[Begin RECORDED INFORMATION]

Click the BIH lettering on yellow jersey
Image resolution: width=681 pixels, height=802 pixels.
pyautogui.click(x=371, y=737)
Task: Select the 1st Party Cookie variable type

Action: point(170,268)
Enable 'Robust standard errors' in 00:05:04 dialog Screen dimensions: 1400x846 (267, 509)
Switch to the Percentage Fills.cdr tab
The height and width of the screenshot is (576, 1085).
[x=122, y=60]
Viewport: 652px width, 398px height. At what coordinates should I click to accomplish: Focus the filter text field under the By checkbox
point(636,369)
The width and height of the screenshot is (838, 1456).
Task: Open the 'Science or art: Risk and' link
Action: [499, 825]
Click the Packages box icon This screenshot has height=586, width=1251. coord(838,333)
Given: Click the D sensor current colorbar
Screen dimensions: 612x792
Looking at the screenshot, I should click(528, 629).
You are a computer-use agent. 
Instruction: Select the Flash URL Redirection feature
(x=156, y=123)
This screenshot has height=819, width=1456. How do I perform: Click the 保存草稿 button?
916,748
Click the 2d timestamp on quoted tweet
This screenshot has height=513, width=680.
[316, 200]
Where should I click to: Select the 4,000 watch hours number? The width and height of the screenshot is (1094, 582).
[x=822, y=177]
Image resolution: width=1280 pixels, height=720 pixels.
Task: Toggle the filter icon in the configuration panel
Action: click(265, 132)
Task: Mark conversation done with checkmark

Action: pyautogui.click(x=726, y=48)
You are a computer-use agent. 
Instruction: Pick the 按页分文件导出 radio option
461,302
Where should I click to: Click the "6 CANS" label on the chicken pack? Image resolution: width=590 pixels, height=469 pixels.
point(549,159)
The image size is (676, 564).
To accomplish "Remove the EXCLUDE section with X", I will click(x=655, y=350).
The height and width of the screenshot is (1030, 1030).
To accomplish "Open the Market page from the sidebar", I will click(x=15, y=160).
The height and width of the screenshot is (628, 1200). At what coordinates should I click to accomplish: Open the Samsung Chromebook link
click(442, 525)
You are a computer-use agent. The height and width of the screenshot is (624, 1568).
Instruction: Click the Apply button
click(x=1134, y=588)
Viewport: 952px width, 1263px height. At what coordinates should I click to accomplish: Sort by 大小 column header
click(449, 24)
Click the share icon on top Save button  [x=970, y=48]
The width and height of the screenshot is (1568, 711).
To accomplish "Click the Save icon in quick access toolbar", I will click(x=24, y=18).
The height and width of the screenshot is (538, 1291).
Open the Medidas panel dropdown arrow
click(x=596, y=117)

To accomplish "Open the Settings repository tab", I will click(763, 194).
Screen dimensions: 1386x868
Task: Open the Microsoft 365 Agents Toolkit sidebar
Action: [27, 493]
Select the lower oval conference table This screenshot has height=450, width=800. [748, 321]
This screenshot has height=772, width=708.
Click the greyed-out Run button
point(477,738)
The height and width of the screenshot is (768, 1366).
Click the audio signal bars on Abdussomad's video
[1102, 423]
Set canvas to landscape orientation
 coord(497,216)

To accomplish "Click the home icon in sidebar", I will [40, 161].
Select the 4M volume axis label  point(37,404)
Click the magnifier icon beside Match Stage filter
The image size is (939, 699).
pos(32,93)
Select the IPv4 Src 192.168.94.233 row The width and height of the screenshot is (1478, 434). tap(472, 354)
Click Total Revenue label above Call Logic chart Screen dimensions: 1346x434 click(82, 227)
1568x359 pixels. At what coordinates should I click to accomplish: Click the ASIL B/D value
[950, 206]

[End RECORDED INFORMATION]

__SET EXERCISE__: Find each line in the items above that contains the word "Open", and copy every such line in full.

__RESULT FOR THIS EXERCISE__:
Task: Open the 'Science or art: Risk and' link
To accomplish "Open the Market page from the sidebar", I will click(x=15, y=160).
The height and width of the screenshot is (628, 1200). At what coordinates should I click to accomplish: Open the Samsung Chromebook link
Open the Medidas panel dropdown arrow
To accomplish "Open the Settings repository tab", I will click(763, 194).
Task: Open the Microsoft 365 Agents Toolkit sidebar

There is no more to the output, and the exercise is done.